Dans un premier niveau, on décortique le langage mathématique en explicitant les non-dits et les implicites, en expliquant très concrètement ce que veut dire utiliser un théorème, une définition. On apprend à construire une boite à outils à partir du cours, et l’on répond en fin de compte à la question « pour quoi apprendre son cours ? ».

Dans un deuxième niveau, on redonne du sens aux mathématiques, en allant chercher les hommes qui sont derrière les mathématiques, les questions soulevées, les réponses qui ont été apportées, qui ont évolué au fil du temps. On travaille l’abstraction, les relations avec d’autres domaines. On met en place des stratégies d’apprentissage et d’organisation des connaissances, puis de contrôle. On vise ce que j’appellerais l’état de compétence inconsciente.

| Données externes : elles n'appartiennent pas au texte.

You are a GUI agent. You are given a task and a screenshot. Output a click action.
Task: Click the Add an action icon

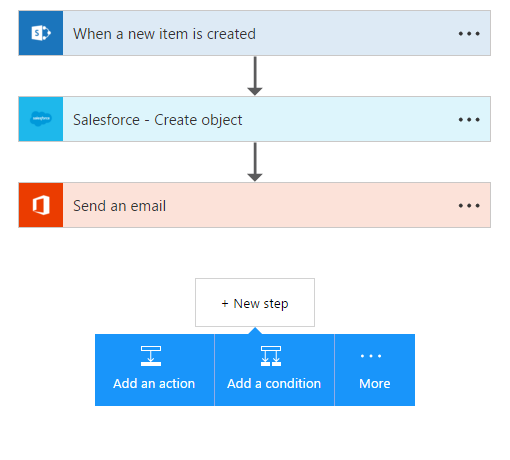(151, 356)
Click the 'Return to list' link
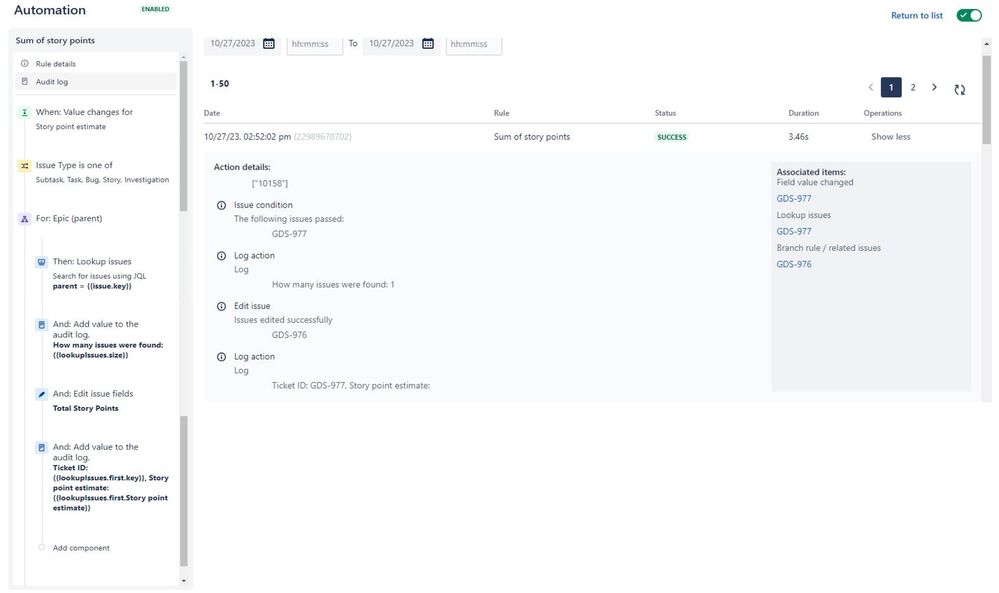This screenshot has width=999, height=593. coord(918,14)
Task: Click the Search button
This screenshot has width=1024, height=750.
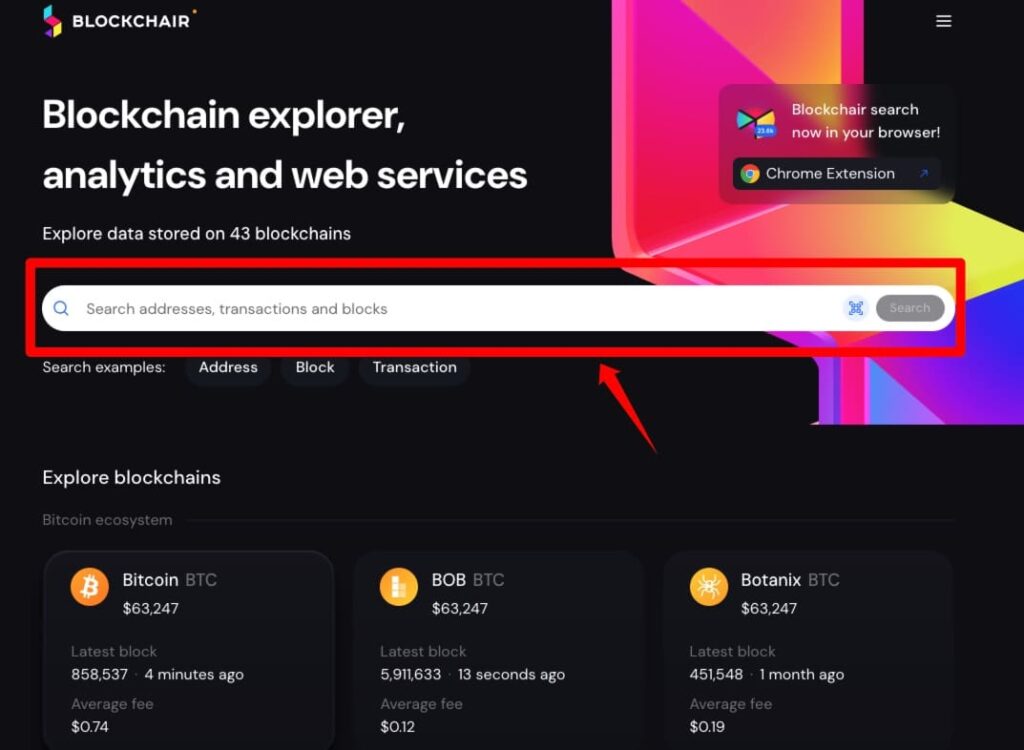Action: pyautogui.click(x=909, y=308)
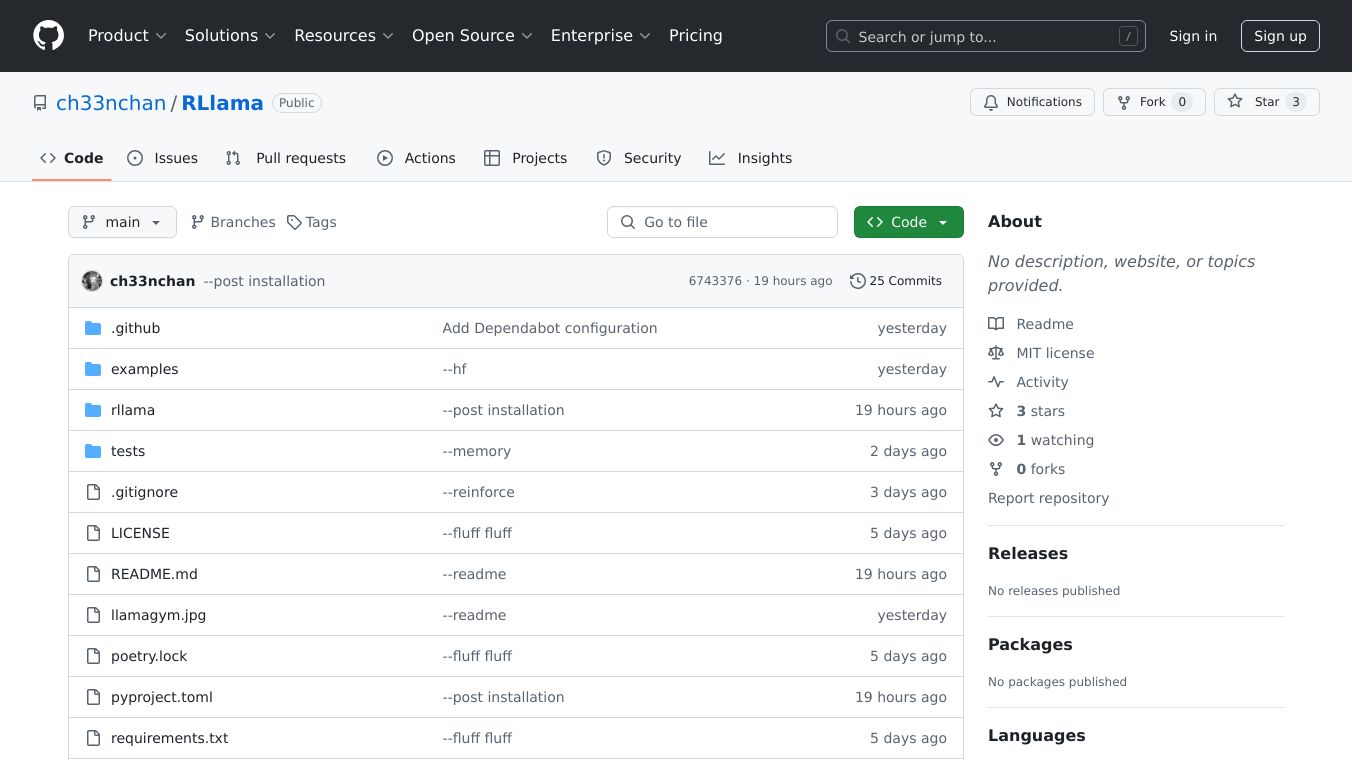Expand the green Code dropdown

[x=908, y=222]
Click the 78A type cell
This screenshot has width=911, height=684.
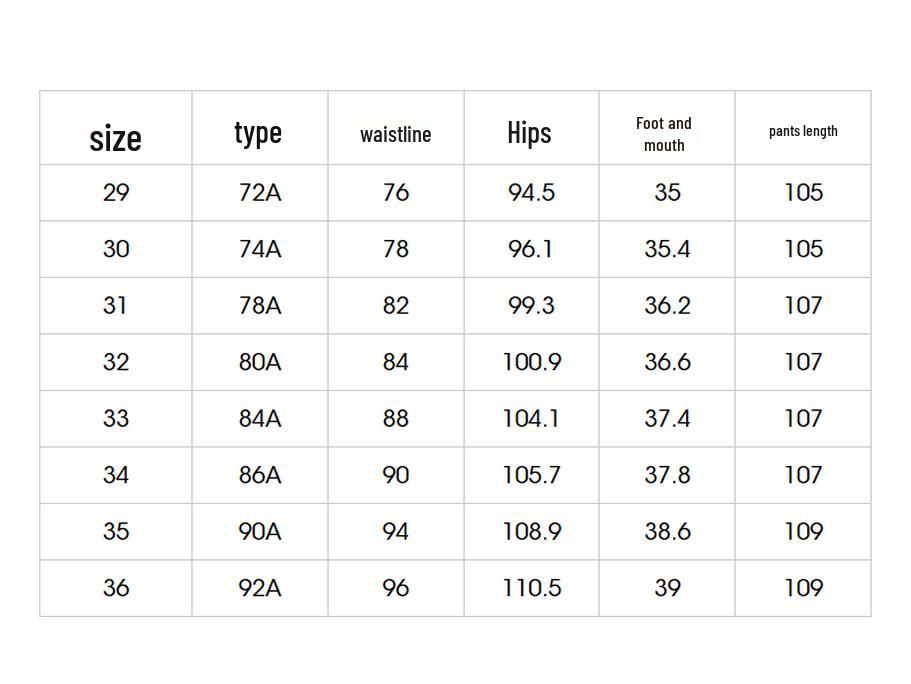tap(260, 306)
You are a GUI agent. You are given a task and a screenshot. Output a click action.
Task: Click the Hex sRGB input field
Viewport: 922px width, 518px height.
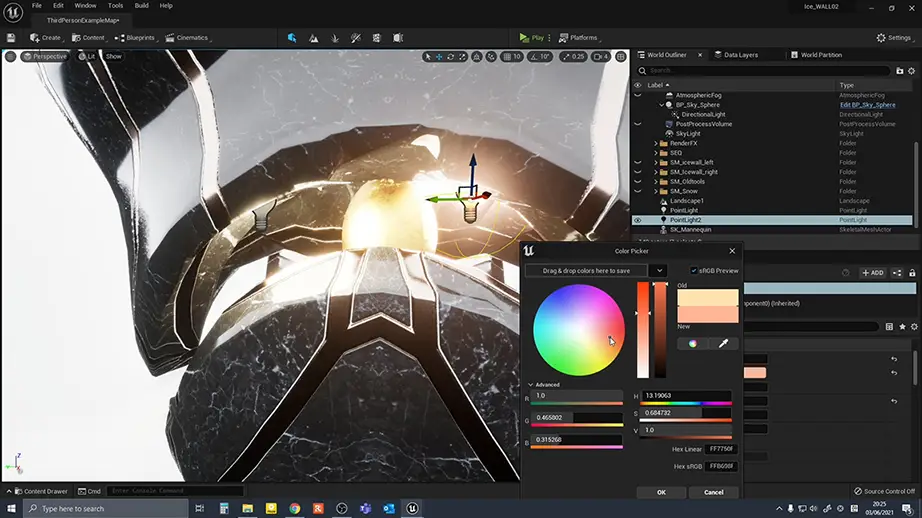pos(721,466)
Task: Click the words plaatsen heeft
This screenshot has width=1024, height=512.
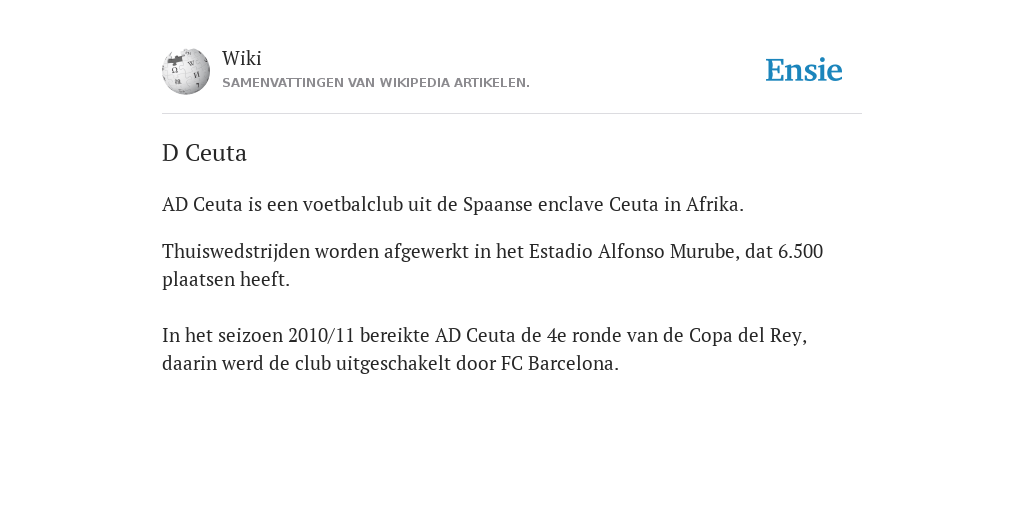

Expliquons cela en quelques mots. Au départ, on est inconsciemment incompétent (par exemple, on ne sait pas qu’il existe des dérivées de fonctions). Ensuite, on devient consciemment incompétent (on a vu le cours en classe, on sait que la dérivée existe, mais on ne sait pas du tout comment faire). On devient après consciemment compétent (on sait faire, mais cela demande une attention très soutenue, et du temps, et des vérifications fréquentes, une approbation du professeur).

Puis on devient inconsciemment compétent (on sait dériver, vite fait bien fait, et on analyse la fonction de manière immédiate). L’enseignement doit permettre de passer de la posture de « consciemment incompétent », à « inconsciemment compétent », ce qui ne nécessite pas le même temps et les mêmes outils chez tous les élèves.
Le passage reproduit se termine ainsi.